NVIDIA tackles that problem with CUDA, its C++-like programming environment used to tune applications to the GPU's parallel computing architecture. CUDA has been widely embraced among leading software vendors, including Mathematica and National Instruments, giving NVIDIA's GPU hybrid a jump on competing accelerator models, Snell says. However, CUDA has limitations in that it ties developers to the NVIDIA platform, according to Microsoft's Ryan Waite, product unit manager for Windows HPC Server. What the market requires, Waite says, is a general-purpose language for GPU programming that works across several platforms. To that end, he says Microsoft is planning a set of extensions to its Direct X language to enable developers to tap into the parallel processing engines in GPUs.
In addition to Microsoft's efforts, The Khronos Group
has formed an industry working group to create royalty-free, open standards for programming parallel computing across GPUs and CPUs. The so-called Compute Working Group includes participation from such leaders as IBM, Apple, ARM, AMD, NVIDIA, Freescale and others. Apple has proposed the Open Computing Language (OpenCL) specification as a basis for the standard and the group is soliciting companies to provide input.

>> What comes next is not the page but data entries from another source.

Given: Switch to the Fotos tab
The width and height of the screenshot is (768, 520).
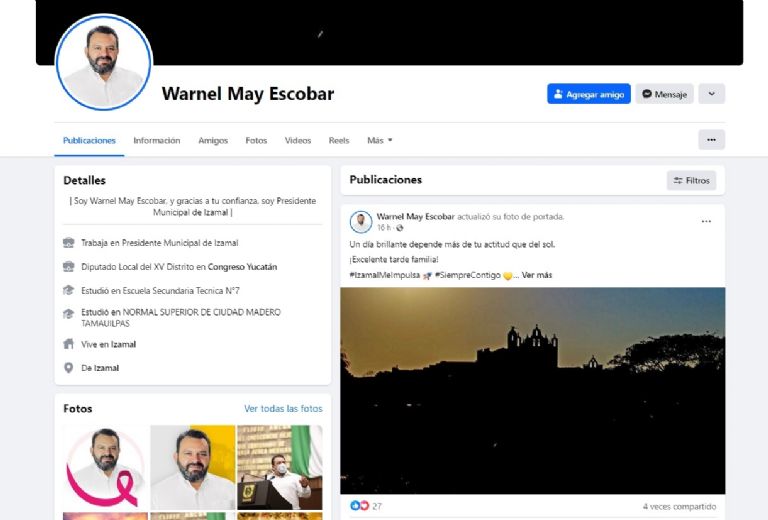Looking at the screenshot, I should point(256,141).
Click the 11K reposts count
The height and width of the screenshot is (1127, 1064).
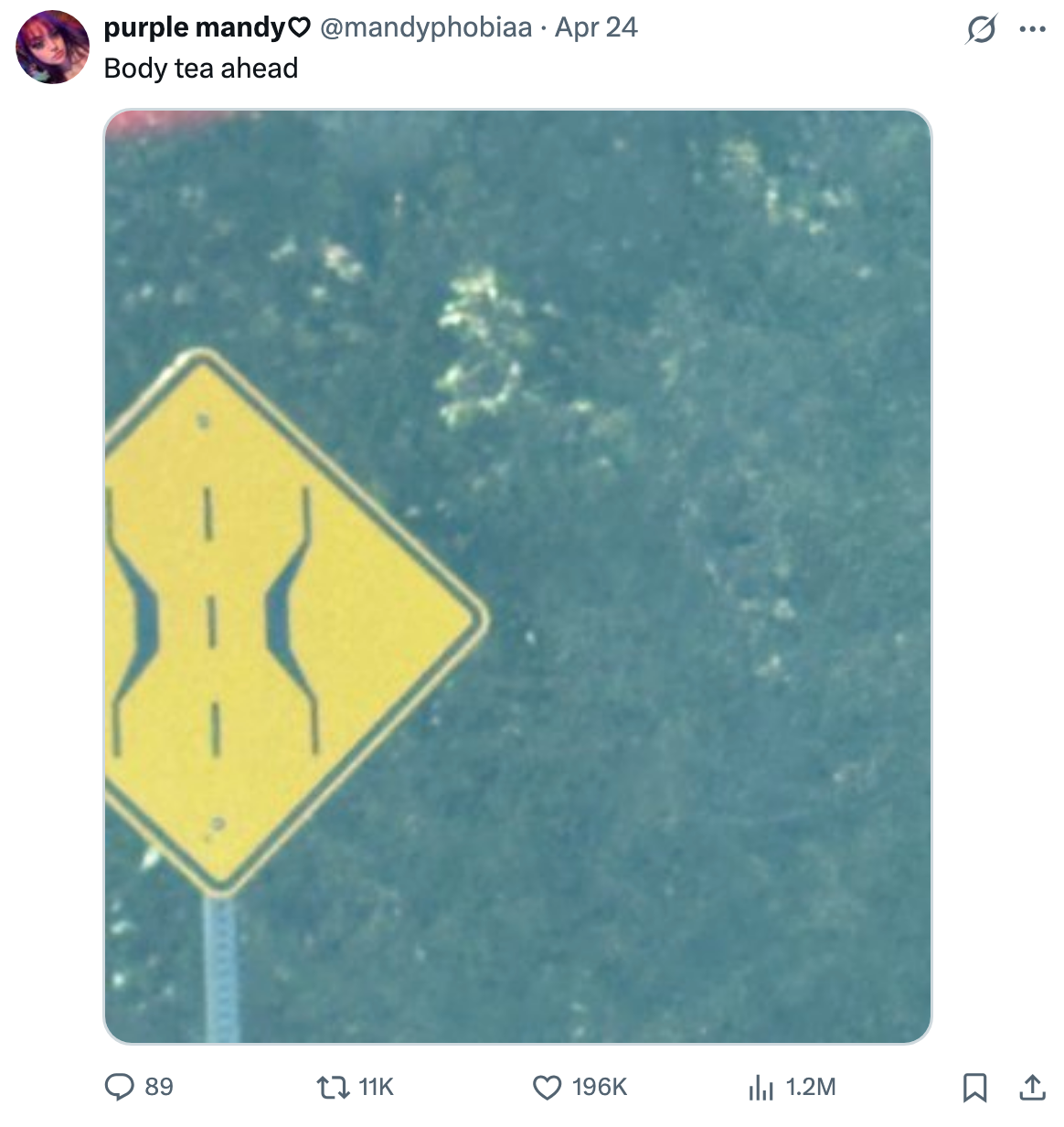[x=376, y=1087]
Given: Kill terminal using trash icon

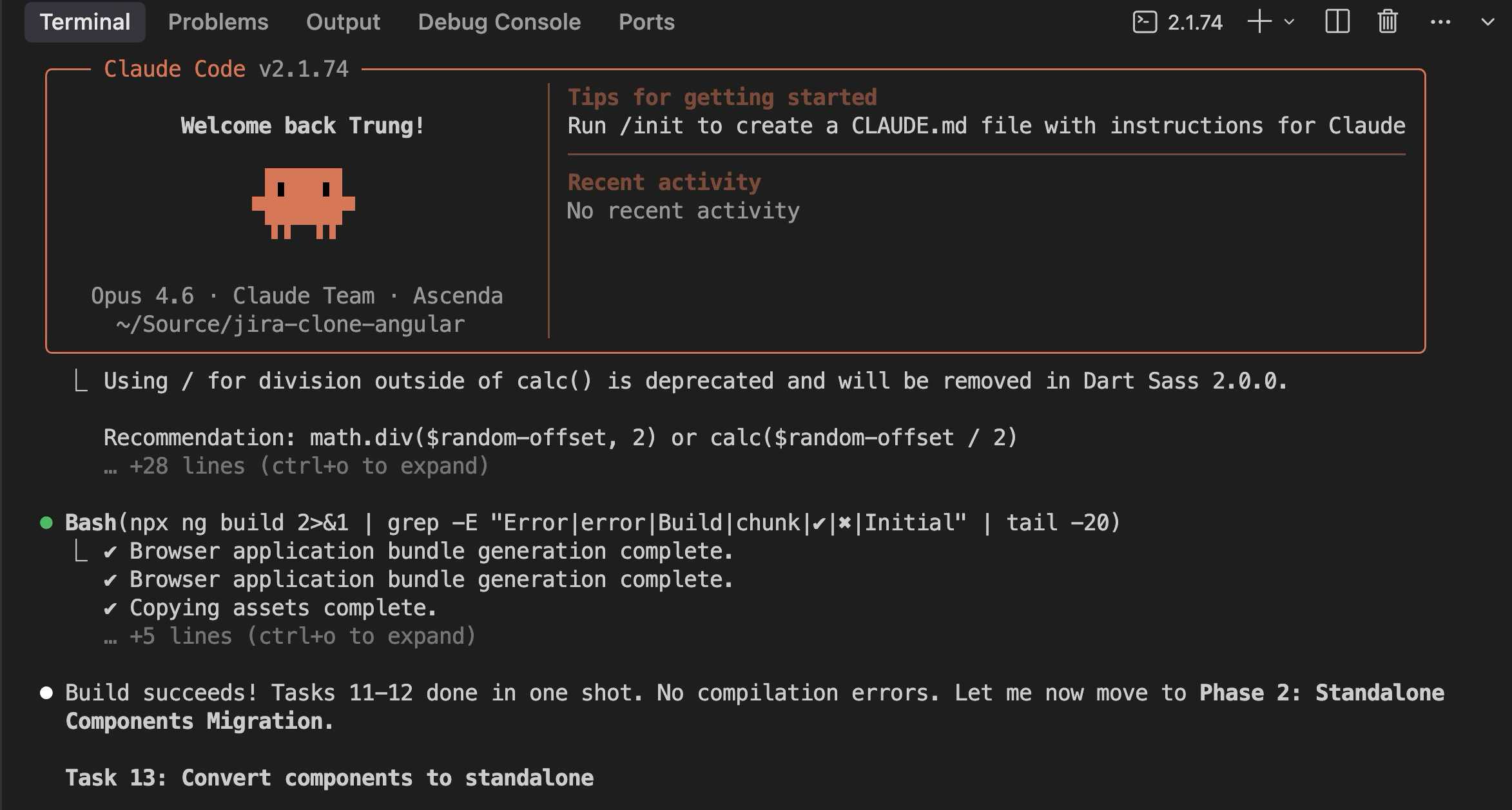Looking at the screenshot, I should pos(1388,22).

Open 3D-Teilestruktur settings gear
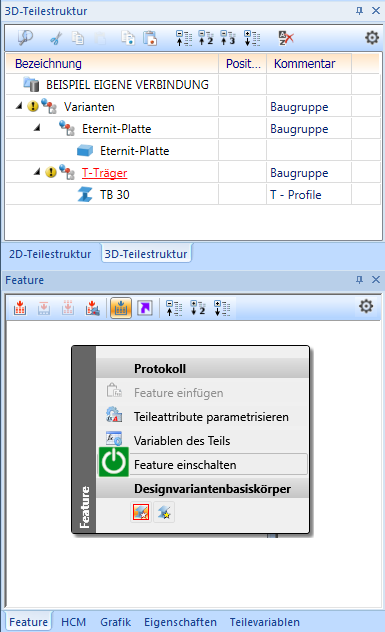pos(372,38)
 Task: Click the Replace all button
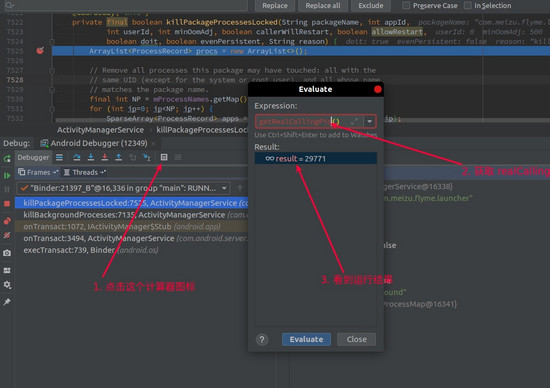(x=323, y=6)
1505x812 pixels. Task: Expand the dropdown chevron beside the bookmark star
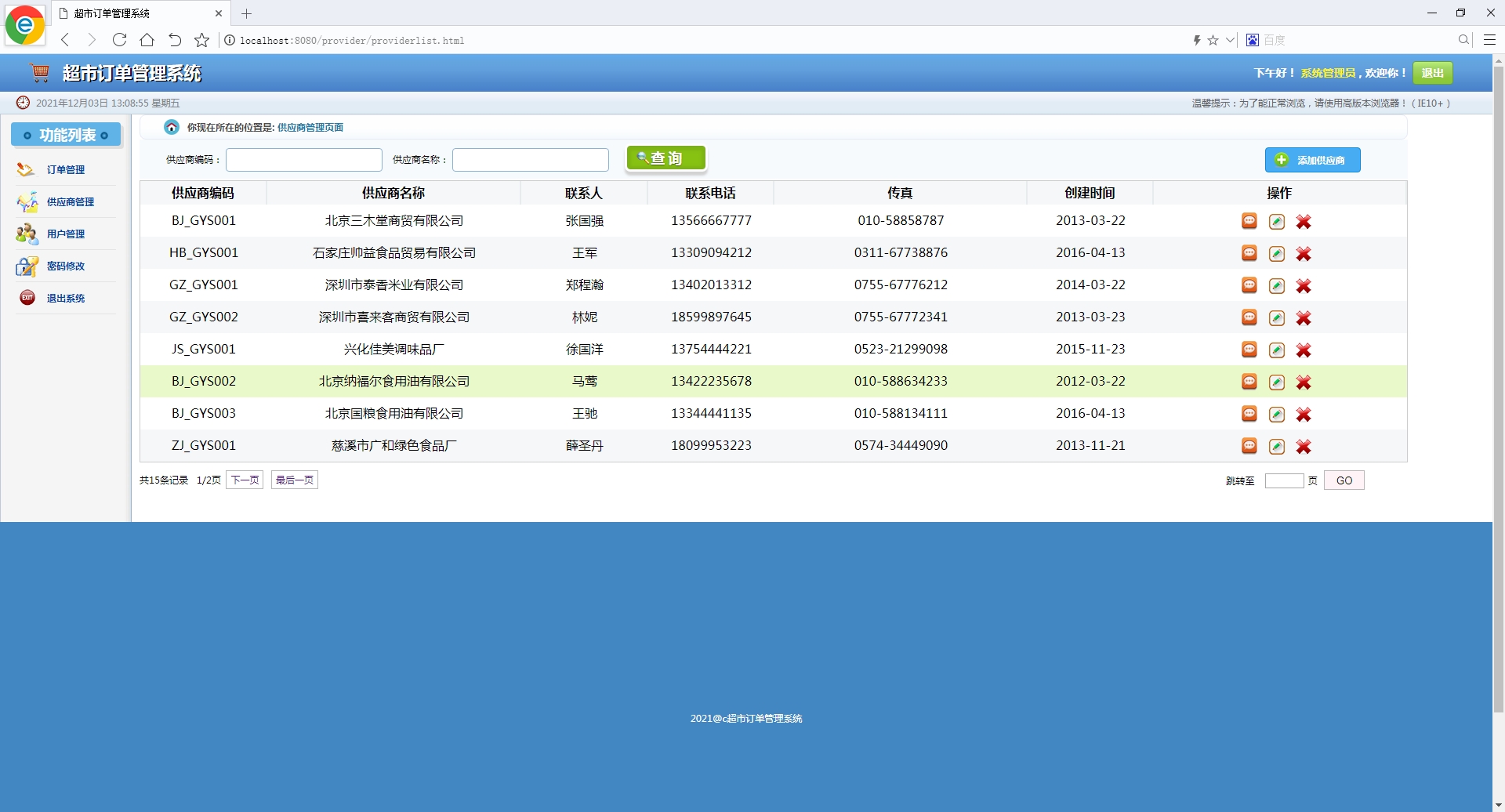tap(1229, 40)
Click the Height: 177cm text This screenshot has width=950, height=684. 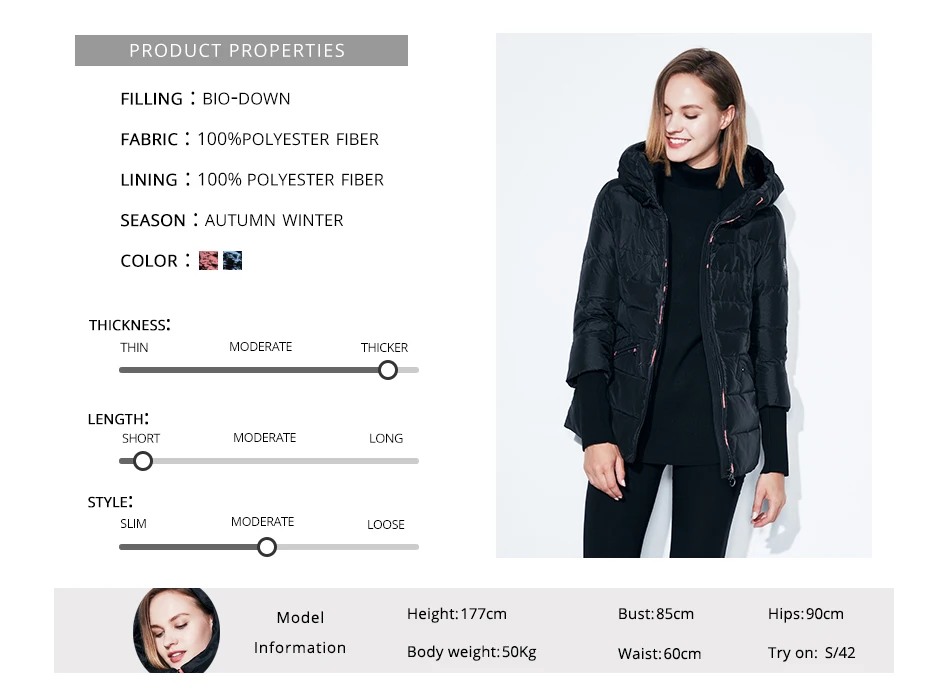[x=457, y=614]
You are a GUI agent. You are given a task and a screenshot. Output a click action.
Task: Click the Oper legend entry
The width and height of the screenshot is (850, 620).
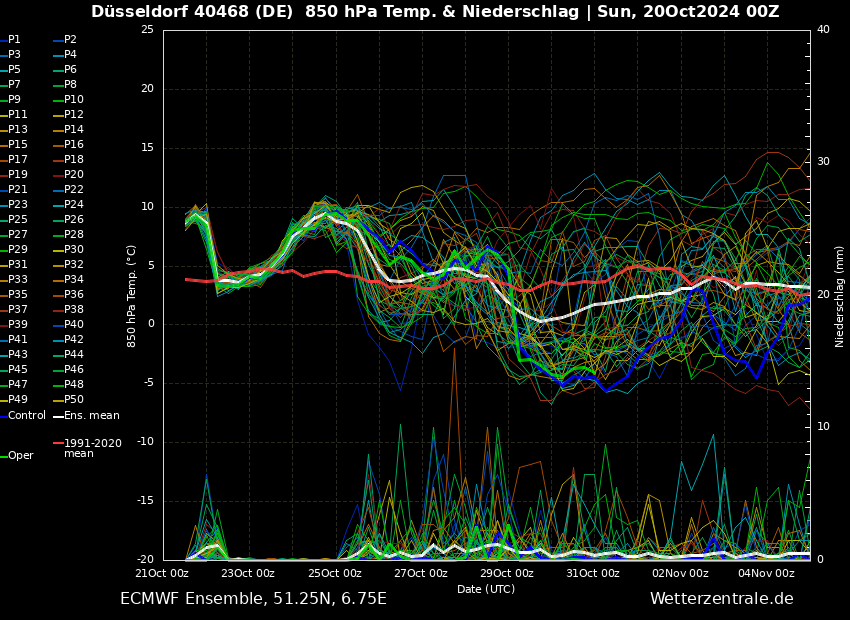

There are other software-related advances helping to propel HPC's march onto the desktop, according to Microsoft. Windows HPC Server, particularly the latest 2008 version, has done its part to help make these very complex systems easier to use and manage, especially for engineers and scientists who aren't necessarily versed in computer administration tasks, according to Waite. "If you're an engineer or scientist using Mathlab, you want to stay in that application," he says. "A personal supercomputer supports this idea instead of having centralized resources that only a limited number of people have access to and which require a lot of care and feeding."
John Stone, a senior research programmer at the University of Illinois at Urbana-Champaign
, has long been a user of HPC clusters, but admits a personal supercomputer brings a level of convenience not seen with traditional systems. Stone, part of the university's Theoretical and Computational Biophysics Group, taps HPC technology to create a mathematical model that simulates the behavior of biological molecules at an atomic level - something that's not visible even through highly sophisticated microscopes. A couple years ago, running these highly complex calculations meant tapping some far-off supercomputer for days. Last year, Stone's group began working with CUDA and a custom-built hybrid CPU/GPU system and was able to perform the same work on a single GPU machine in their own lab in only 27 minutes. Stone says early tests show the new Tesla hybrid platform drastically improves even that level of performance.
"Being able to do this work locally without having to transfer files to a remote machine managed by someone else eliminates hassles and is a big time saver," he says. "The same reason why you'd want a personal computer in the first place now applies to a problem that previously required a small cluster or supercomputer."